A minor matter
This heading does not refer to the still-popular Morris Minor, nor will it interest those vintage-car folk who might think it is about the Calthotpe Minor. It has been sparked off by an epoch-making discourse which appeared last year in Autocar, in which Edward Eves told how the young Louis Renault and his three-year-old Renault Fils et Cie pioneered the side-valve engine and several other innovations as well. Eves showed that such an engine was used for the 1902 / 03 Model-K Renault and a minor mystery arose only because it was not clear whether such an engine had featured in the Renault light-car that won for Marcel Renault the important Paris-Vienna race of 1902 against opposition from far larger cars, or whether that racing voiturette had retained automatic or atmospherically-opened inlet valves. The matter was, in my view, very convincingly cleared-up by Kent Karslake in our issue of last February, so this outpouring is not about the Paris-Vienna Renault but about the valve arrangements on veteran cars in general. In passing, though, I would say that while this minor mystery was in the public eye, Motor Sport asked Renault’s PRO for a photograph of the engine of the P-V racing-car in their Paris Museum. The reply was that the only one available was of the complete car. Apparently no-one was prepared to take a camera and obtain a picture for us. However, no sleep was lost, as the engine of the car in the Museum is rumoured to be non-original, anyway. . . .

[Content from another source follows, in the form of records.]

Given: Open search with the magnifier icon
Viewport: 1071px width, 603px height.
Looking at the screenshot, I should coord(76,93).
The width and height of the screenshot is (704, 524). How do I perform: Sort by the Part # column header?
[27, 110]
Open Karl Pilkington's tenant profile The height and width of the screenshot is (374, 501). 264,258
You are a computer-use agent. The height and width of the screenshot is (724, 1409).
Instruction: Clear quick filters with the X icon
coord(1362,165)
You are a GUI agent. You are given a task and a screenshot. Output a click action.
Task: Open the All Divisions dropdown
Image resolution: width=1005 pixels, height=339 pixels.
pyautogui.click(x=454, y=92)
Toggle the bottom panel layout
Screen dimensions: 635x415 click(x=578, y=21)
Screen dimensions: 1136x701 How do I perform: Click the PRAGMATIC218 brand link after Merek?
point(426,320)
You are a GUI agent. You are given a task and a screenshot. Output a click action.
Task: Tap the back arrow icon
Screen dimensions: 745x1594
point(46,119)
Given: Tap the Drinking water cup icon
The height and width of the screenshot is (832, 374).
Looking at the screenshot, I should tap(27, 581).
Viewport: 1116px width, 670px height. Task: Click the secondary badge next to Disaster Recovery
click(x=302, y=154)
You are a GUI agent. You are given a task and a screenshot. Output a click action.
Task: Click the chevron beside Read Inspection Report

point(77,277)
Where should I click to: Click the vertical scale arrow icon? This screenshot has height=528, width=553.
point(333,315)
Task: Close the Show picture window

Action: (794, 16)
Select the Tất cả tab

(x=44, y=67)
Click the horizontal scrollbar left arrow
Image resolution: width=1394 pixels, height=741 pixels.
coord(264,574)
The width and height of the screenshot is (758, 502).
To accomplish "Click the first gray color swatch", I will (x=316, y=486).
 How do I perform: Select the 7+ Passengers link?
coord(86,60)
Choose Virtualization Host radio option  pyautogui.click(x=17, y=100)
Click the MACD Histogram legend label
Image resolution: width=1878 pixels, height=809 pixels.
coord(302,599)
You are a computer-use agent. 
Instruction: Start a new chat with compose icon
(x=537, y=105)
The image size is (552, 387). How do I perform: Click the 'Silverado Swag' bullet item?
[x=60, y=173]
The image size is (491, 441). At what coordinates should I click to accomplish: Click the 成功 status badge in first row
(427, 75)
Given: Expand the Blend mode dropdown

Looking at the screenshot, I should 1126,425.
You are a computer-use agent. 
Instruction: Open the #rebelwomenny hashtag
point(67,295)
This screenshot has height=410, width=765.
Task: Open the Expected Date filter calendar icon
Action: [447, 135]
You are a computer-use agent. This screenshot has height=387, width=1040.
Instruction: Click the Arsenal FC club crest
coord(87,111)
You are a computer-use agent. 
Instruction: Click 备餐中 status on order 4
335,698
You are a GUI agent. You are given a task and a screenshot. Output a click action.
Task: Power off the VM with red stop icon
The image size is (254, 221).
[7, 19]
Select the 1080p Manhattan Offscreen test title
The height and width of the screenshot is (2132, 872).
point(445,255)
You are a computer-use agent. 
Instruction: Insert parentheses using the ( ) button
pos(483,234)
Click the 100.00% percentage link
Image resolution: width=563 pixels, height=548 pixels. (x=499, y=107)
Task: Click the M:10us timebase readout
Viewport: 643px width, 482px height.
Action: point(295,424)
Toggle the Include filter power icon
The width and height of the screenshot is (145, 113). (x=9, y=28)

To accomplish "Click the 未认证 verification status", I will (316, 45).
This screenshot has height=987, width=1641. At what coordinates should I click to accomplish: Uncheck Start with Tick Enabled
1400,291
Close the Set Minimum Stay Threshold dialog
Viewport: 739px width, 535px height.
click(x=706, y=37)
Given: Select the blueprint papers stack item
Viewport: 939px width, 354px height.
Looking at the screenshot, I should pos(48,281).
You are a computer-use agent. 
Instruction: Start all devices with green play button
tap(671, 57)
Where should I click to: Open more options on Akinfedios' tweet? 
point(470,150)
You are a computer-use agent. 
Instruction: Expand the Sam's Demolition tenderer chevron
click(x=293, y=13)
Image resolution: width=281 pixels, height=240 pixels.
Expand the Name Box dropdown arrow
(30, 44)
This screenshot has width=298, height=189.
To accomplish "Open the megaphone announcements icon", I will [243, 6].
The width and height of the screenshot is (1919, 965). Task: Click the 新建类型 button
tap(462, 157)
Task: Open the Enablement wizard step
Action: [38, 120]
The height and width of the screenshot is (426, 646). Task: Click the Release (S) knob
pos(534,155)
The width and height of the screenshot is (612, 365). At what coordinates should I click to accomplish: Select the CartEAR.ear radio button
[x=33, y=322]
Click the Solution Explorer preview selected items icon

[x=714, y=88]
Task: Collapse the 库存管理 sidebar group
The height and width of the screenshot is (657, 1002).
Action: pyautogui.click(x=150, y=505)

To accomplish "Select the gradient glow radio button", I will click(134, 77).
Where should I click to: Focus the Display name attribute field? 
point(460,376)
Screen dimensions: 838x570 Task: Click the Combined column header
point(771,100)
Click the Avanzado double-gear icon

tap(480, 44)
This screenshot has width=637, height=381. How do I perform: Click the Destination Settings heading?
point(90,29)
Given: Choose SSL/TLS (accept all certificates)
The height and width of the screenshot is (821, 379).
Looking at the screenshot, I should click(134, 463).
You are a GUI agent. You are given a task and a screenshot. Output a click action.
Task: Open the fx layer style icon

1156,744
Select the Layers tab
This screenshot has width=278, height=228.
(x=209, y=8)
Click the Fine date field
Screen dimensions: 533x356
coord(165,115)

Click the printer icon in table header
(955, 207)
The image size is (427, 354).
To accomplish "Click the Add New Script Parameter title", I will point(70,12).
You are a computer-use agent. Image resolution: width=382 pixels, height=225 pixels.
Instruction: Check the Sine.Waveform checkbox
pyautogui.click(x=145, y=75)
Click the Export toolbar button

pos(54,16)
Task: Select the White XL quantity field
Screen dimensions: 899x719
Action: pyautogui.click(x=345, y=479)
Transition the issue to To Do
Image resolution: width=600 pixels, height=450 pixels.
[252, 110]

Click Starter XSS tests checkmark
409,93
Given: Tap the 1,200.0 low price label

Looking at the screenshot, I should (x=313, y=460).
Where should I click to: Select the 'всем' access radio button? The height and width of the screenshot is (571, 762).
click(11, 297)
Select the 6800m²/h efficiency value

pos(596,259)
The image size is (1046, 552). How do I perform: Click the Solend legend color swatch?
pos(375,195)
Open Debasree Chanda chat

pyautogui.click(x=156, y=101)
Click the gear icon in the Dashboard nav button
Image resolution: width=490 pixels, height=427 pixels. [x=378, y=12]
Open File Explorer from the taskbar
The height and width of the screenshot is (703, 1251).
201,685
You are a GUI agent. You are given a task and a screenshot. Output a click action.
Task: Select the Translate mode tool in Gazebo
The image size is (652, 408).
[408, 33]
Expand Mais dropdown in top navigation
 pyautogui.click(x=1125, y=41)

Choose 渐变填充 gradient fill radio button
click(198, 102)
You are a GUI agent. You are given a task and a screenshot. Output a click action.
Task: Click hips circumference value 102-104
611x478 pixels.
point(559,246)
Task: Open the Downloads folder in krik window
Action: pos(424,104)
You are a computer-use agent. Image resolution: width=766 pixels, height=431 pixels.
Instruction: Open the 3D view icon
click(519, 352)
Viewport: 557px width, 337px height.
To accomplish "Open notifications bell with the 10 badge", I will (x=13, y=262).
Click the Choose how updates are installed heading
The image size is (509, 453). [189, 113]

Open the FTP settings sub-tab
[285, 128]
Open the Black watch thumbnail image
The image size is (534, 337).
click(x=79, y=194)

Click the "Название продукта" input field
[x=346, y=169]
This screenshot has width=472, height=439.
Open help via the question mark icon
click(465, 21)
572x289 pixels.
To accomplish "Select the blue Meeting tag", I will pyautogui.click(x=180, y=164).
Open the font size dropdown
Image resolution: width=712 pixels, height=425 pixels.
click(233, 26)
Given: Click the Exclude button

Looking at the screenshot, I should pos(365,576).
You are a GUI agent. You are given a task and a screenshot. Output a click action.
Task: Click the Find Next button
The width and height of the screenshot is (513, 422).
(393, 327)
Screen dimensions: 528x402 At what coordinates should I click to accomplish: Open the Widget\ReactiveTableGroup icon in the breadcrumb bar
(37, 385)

The first four-stroke petrol engines had to have inlet and exhaust valves and it was logical to put the latter beside the cylinder, as a side valve, as it had to be mechanically lifted from its seat on the exhaust stroke, and operate it from a cam in the engine’s base-chamber, but to use an inlet valve in the head, sucked open by the descending piston and closed against the pressure of a light valve spring. This was beautifully simple, especially with a single-cylinder engine. The disadvantage of letting nature open the inlet valve was that it did not respond until the pistol had descended some considerable distance downwards, on its inlet-stroke, because before this there was insufficient “vacuum” to overcome the action of the valve spring. Nor could the inlet valve be kept open after b.d.c., for as the piston rose on its compression-stroke there was no suction to pull the valve down. For this reason, and to get as large an inlet valve area as possible to combat its timing deficiencies, automatic inlets were located in the head, above the piston. Had they been placed at the side of the cylinder, they would have had to be sucked open against not only valve-spring pressure, but their own weight, and I doubt if it would have worked, but if anyone knows of such an engine I stand corrected. . . .
When greater efficiency was called for and valve timing and overlap began to be understood, inlet valves were also mechanically operated. and it seemed logical to put it or them at the opposite side of the cylinder(s) to the exhaust valves — the T-head arrangement — with a separate cam or camshaft to prod them, Mercedes probably being the first to do this, in 1901. At the expense of a wide cylinder block this enabled cross-flow of induction and exhaust to be achieved, and it enabled large valves to be used. The T-head engine survived up to WWI, a notable example being the sporting Alfonso Hispano Suiza.
When Mr. Eves, in the aforesaid article, wrote that “Louis Renault had the distinction of putting into production the World’s first side-valve engine”, what he really meant was the first side-by-side valve, L-head, engine. It was logical to line up all the valves, inlet and exhaust, of a four-cylinder engine along one side of the crankcase and actuate them from a common camshaft, an idea, Eves says, brought to Renault Fils et Cie by M. Viet, De Dion Bouton’s designer, whose ingenious layout apparently found no favour with his then-masters. Overhead valves, whether opened by push-rods and rockers on an overhead camshaft, or camshafts, were in the future. So, for the moment at all events, I can spare you such minor matters as the different reasons why later engines sometimes had four overhead valves per cylinder, which should be larger, the inlet or the exhaust valve (remembering that, for instance, Mercedes used one inlet and two exhaust valves per cylinder for their 37/90 hp. engine, whereas Ettore Bugatti opted for two inlets and a single exhaust valve per cylinder on most of his cars), or which production car had four side-valves per “pot”. — W.B.